▶ [Problem to solve]:
Leaving out pictures, output exactly the lines below from the one that has "Where should I" through the one that has "Task: Expand the", and nothing else.

▶ [Available data]:
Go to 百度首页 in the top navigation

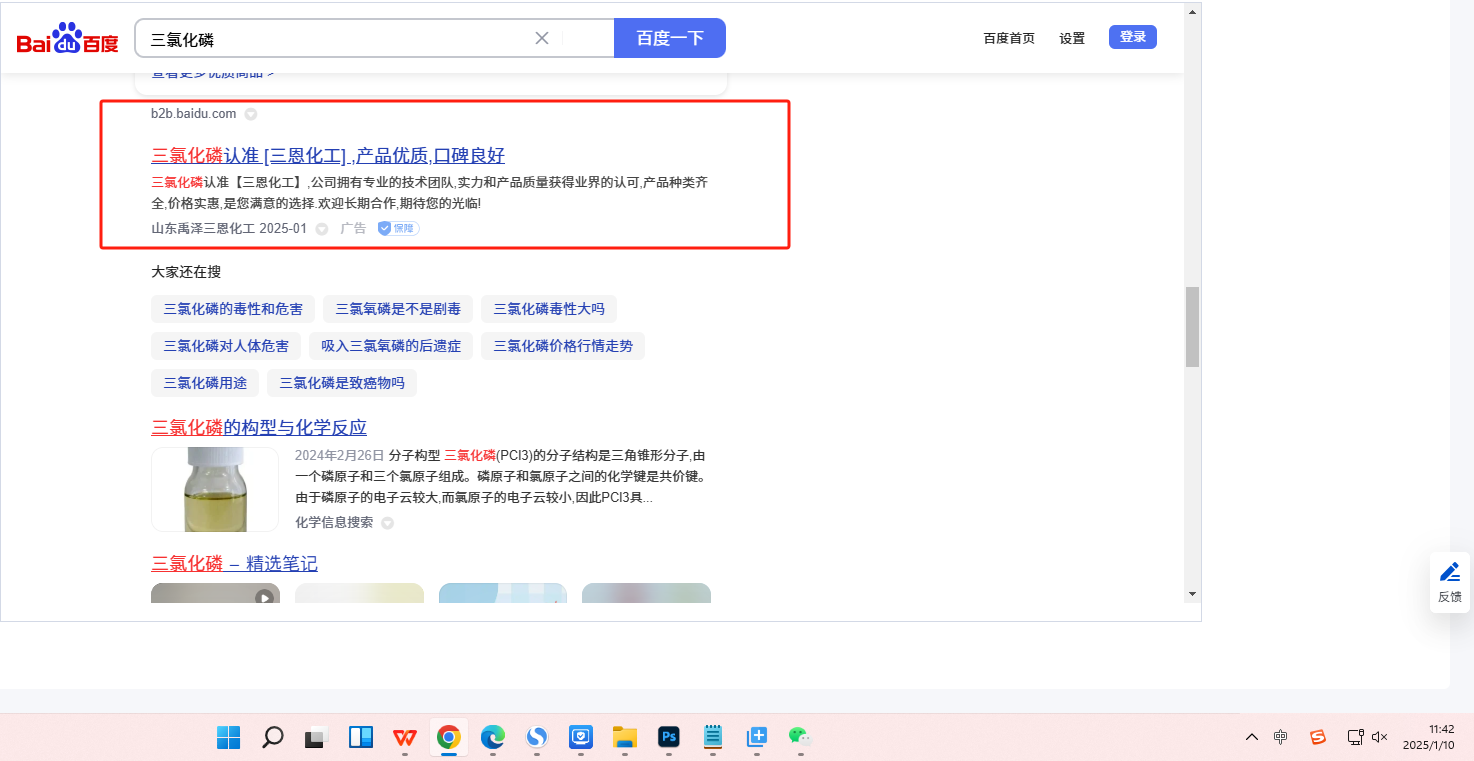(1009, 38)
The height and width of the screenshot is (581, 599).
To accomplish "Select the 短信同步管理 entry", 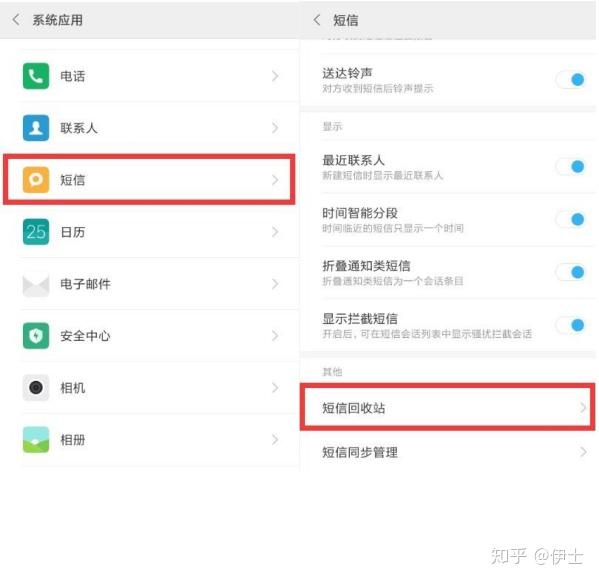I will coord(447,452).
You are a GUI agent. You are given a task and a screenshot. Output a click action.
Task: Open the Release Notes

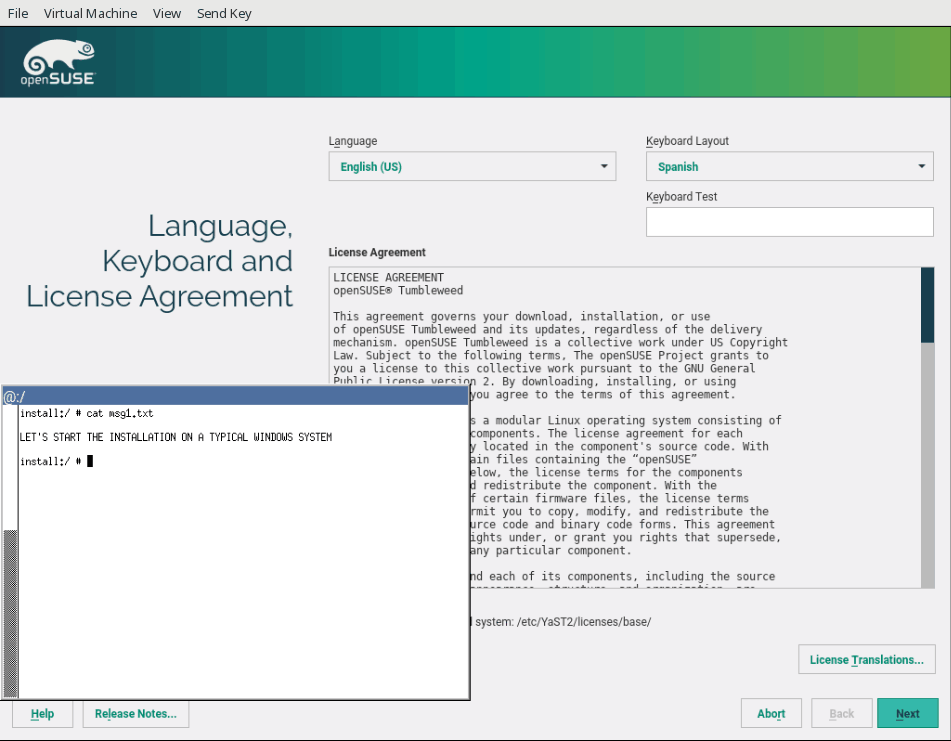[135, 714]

--

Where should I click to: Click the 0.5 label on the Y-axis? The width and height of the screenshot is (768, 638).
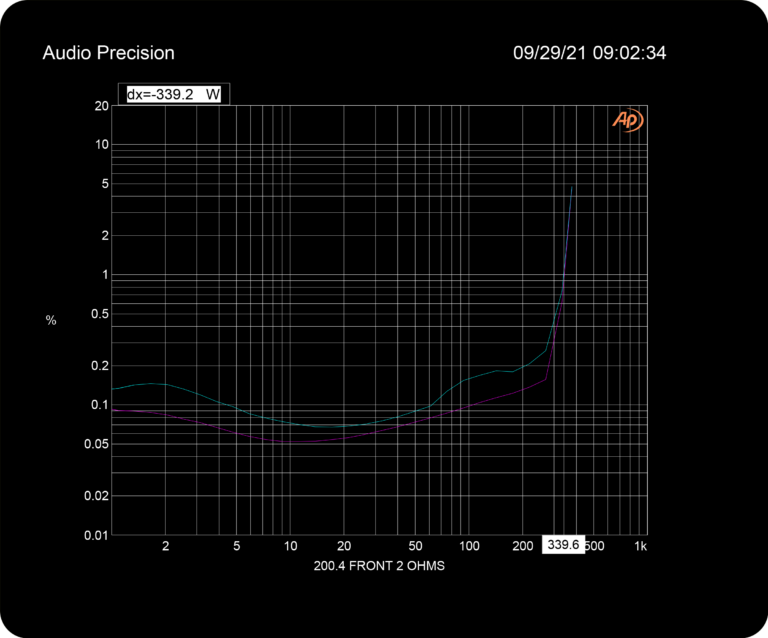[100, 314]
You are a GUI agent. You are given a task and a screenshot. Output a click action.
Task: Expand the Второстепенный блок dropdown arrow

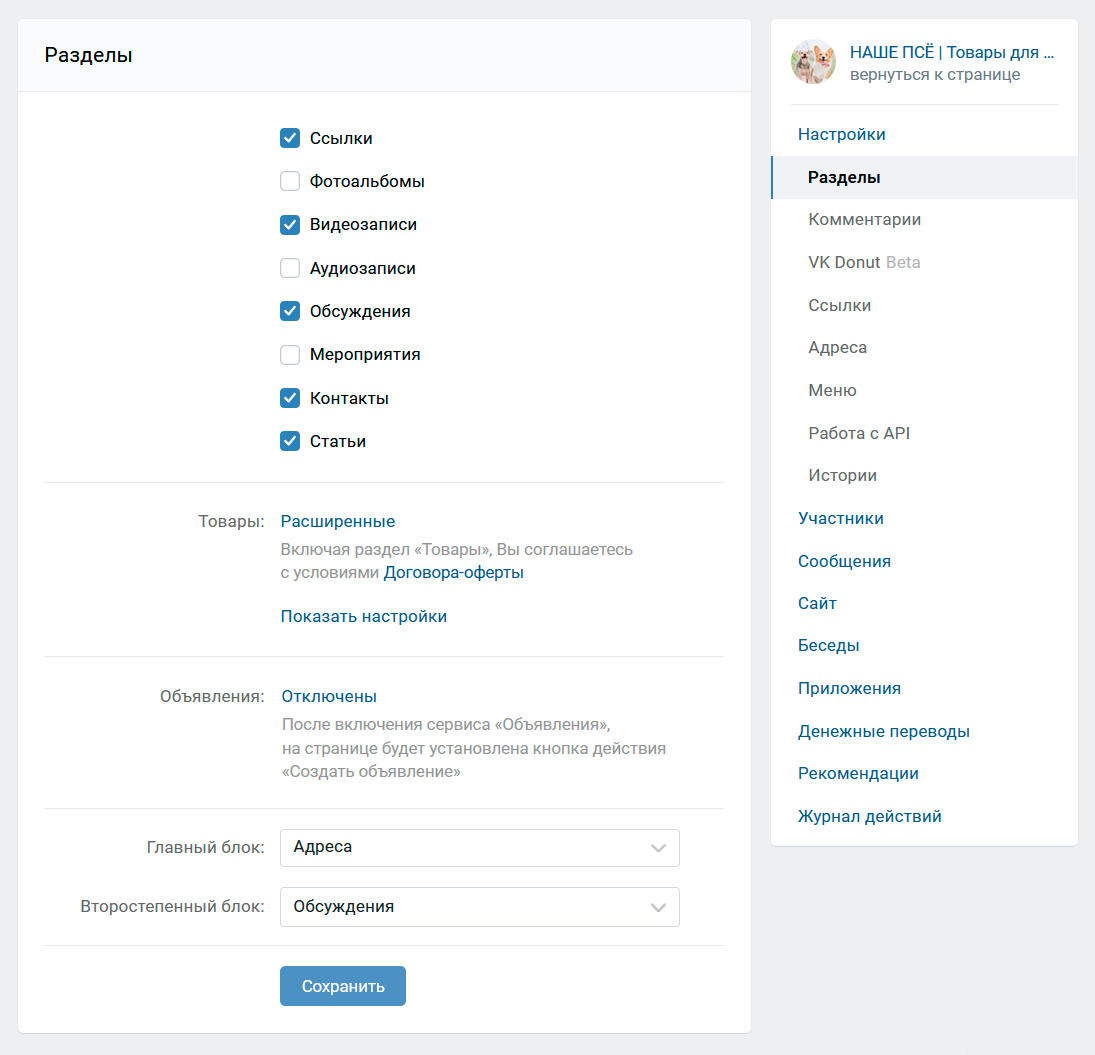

▶ [Output of the exercise]:
Where should I click to: Click the 0.5 label on the Y-axis? The width and height of the screenshot is (768, 638).
[100, 314]
You are a GUI agent. You are given a task and a screenshot. Output a click action.
Task: Expand the Второстепенный блок dropdown arrow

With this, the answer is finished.